BenchBryan Holaday, Steven Moya, Derek Hill, Javier Betancourt

RotationJustin Verlander, Daniel Norris, Matt Boyd, Michael Fulmer, Beau Burrows

BullpenBruce Rondon, Alex Wilson, Blaine Hardy, Buck Farmer, Kyle Lobstein, Luis Cessa, Jairo Labourt

Payroll: $105-110 million

2019 is when things start getting ugly.

Jose Iglesias, Ian Kinsler, Anibal Sanchez, and Victor Martinez are all free agents. Of course, of those four, only Iglesias is cost-controlled, so maybe (or even probably) at this point the Tigers will be thankful to get these expensive, under-producing veterans off the payroll and have the opportunity to replace them with the freed money.

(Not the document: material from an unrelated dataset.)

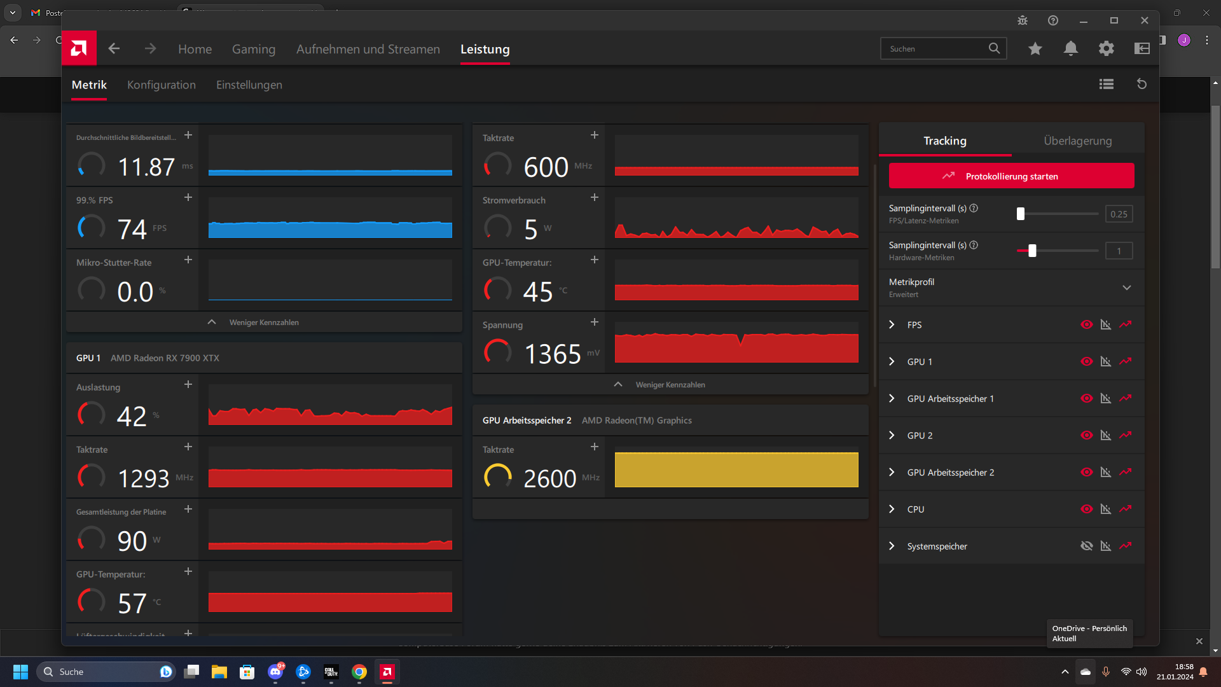Switch to list view icon
Screen dimensions: 1221x687
(1107, 84)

If everything clicks, 2015 first-rounder Beau Burrows may be ready to step into the rotation. Beyond that, Dixon Machado, JaCoby Jones, and Dean Green are all long shots to ever hold starting jobs with the Detroit Tigers. And it is, of course, completely implausible that Machado would toil away in Toledo through 2018 only to assume the starting shortstop position in 2019.

* * *

I think there are two main takeaways from this exercise:

  1. The Tigers have a very real window open through the 2018 season. All of their main talent is controlled through that season (save for J.D. Martinez).
  2. This offseason is one of the most important offseasons for the club in recent memory. With the right moves, the club has the potential to win a World Series. With the wrong moves, Al Avila (or more likely, Al Avila's replacement) will be left to sell off underperforming, expensive contracts since the club doesn't have money coming off the books for a long time.

Additionally, this exercise illustrates the importance of Justin Verlander reemerging as a reliable starter. He will be in Detroit for a long time.

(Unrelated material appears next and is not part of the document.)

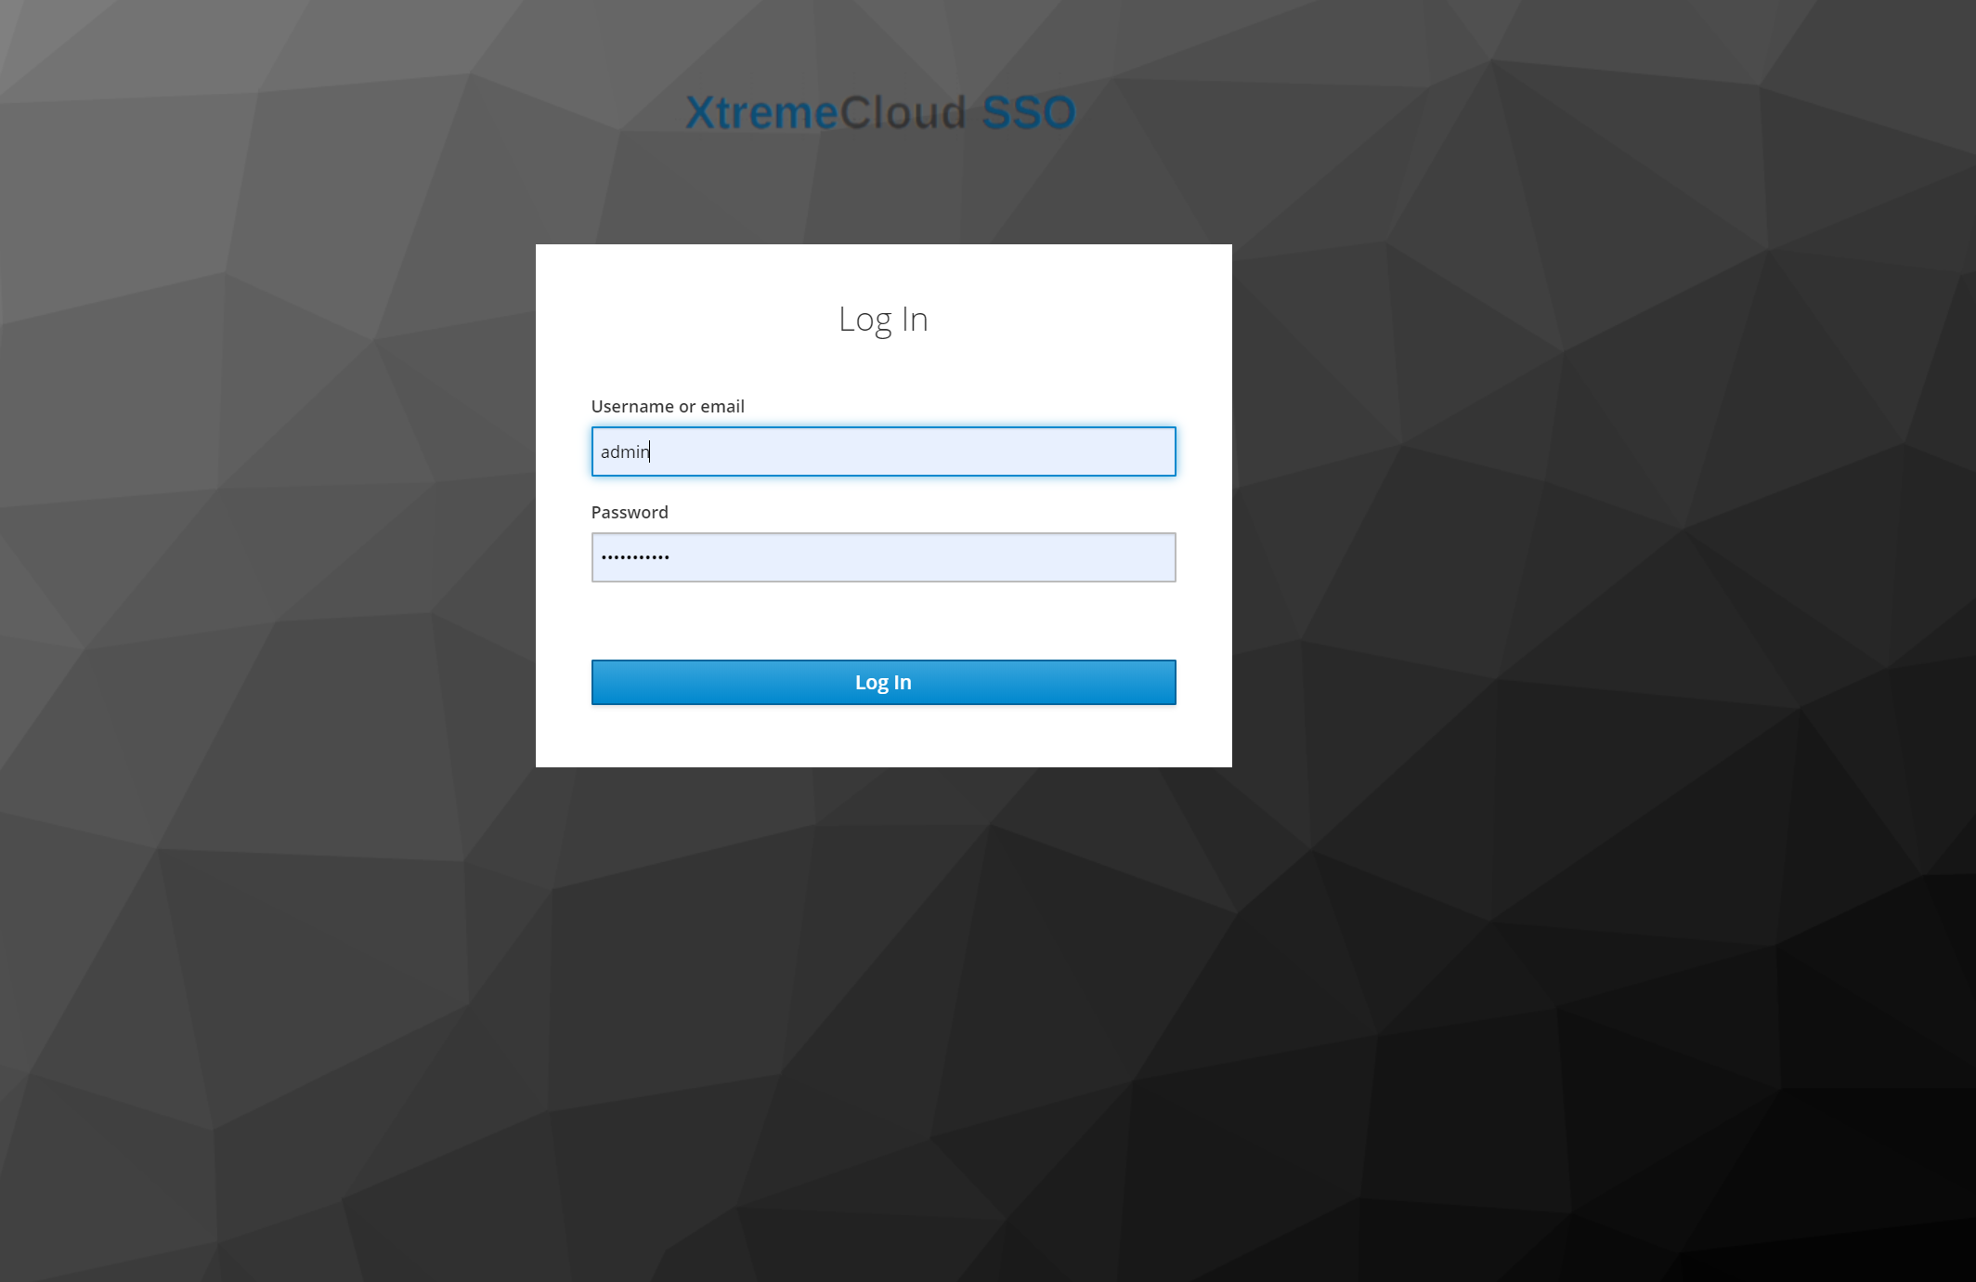
Task: Click white space between password field and button
Action: 883,621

Due to Verlander's high, long-term salary, it's equally important that the team finds 2-3 long-term rotation pieces from the unproven group of Daniel Norris, Matt Boyd, Shane Greene, Kyle Lobstein, Buck Farmer, Kyle Ryan, Michael Fulmer, Luis Cessa, and Jairo Labourt. Some will bust, others will emerge as bullpen pieces, but the Tigers need cheap pitching to offset Verlander's contract.